- [What to produce] Find every line in the items below that contains the string "screenshot" and copy each such line. Case matters.

- [Extracted information]
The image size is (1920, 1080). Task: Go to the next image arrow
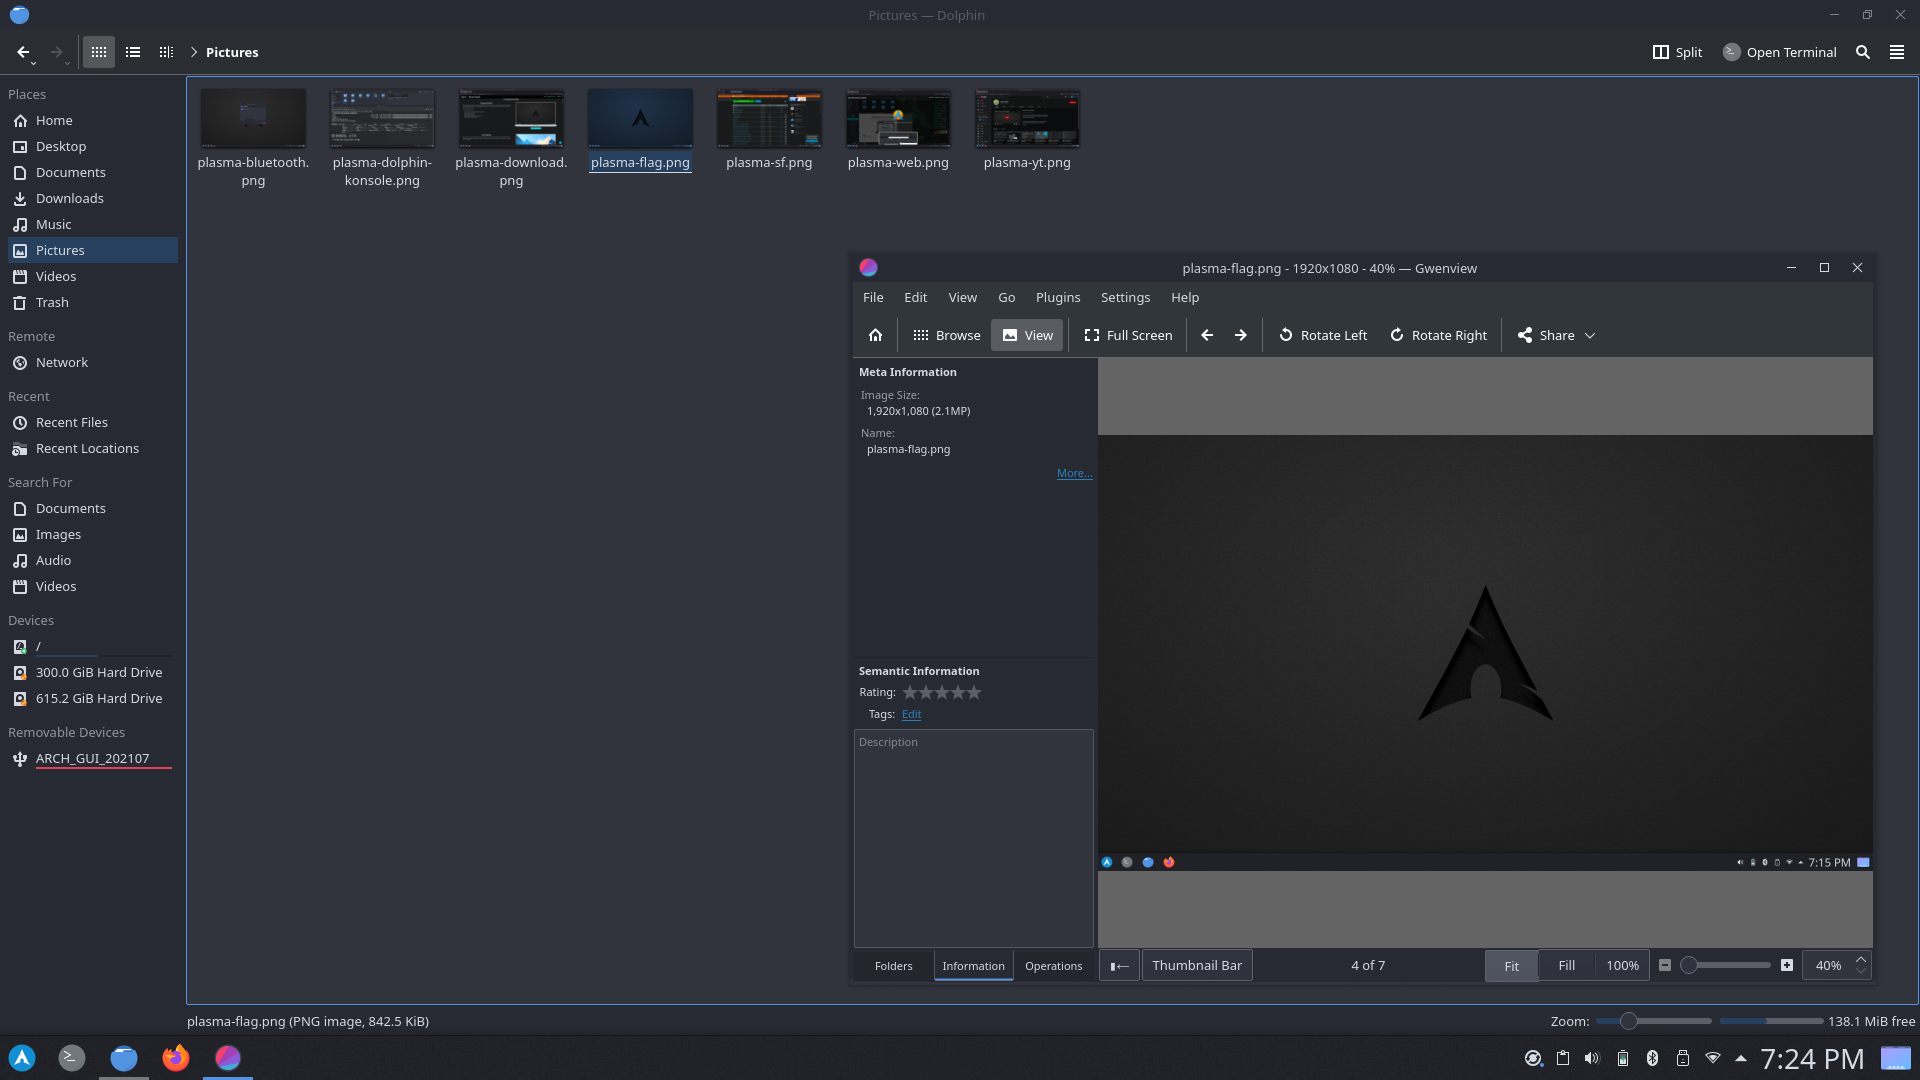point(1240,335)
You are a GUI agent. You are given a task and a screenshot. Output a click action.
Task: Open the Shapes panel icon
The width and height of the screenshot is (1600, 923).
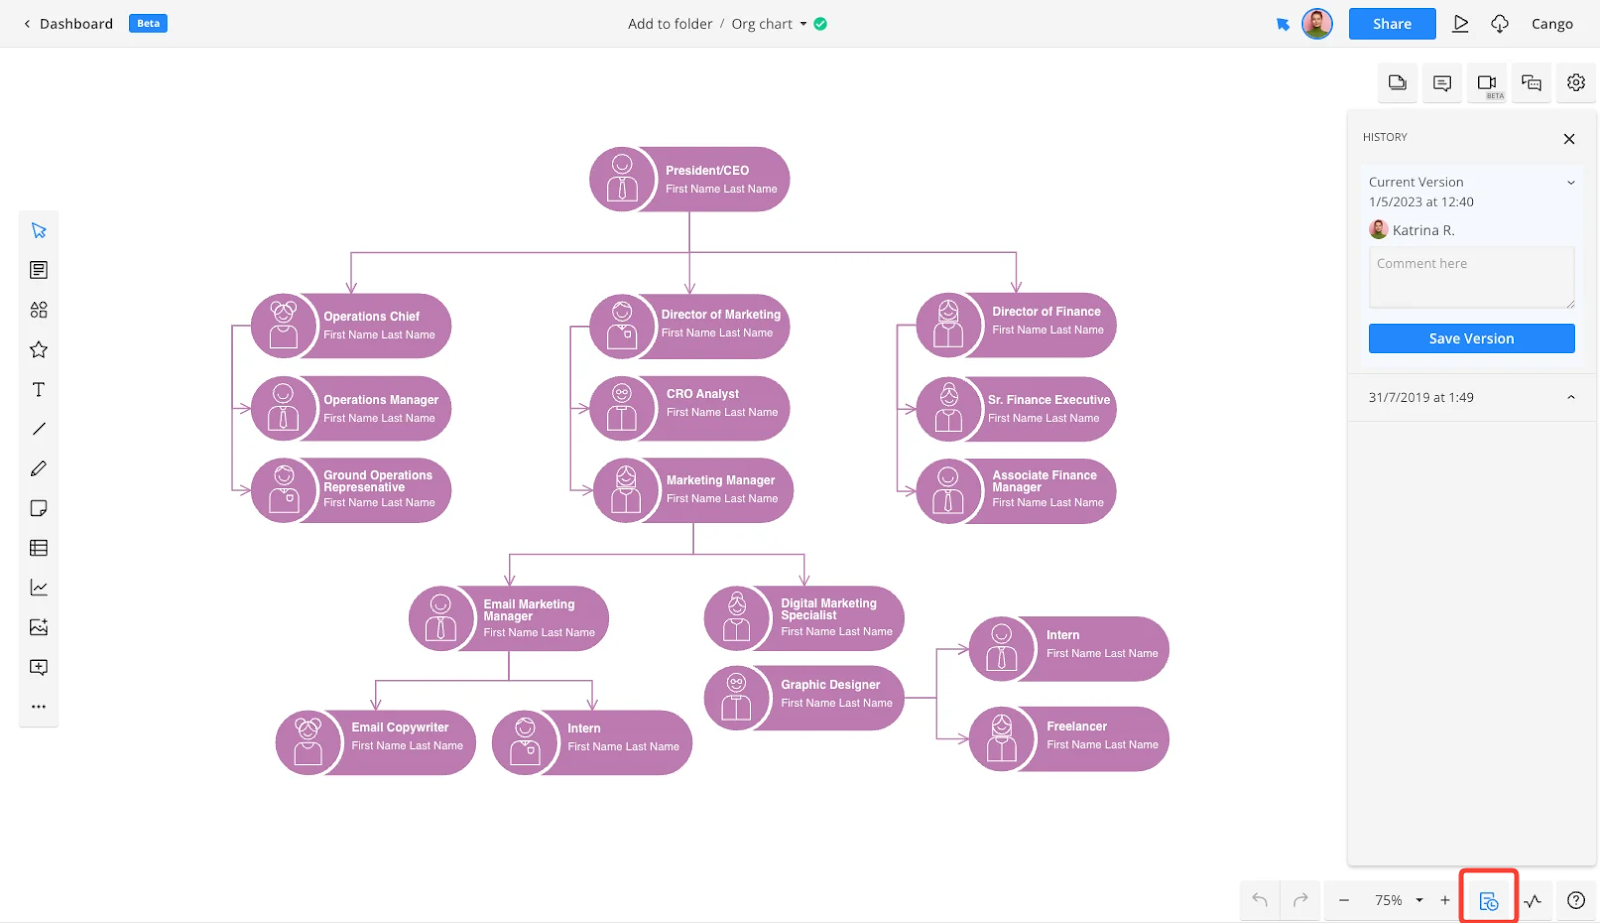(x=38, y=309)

- [Final result]
You are a GUI agent. You are given a task and a screenshot. Output a click action.
The width and height of the screenshot is (1600, 923).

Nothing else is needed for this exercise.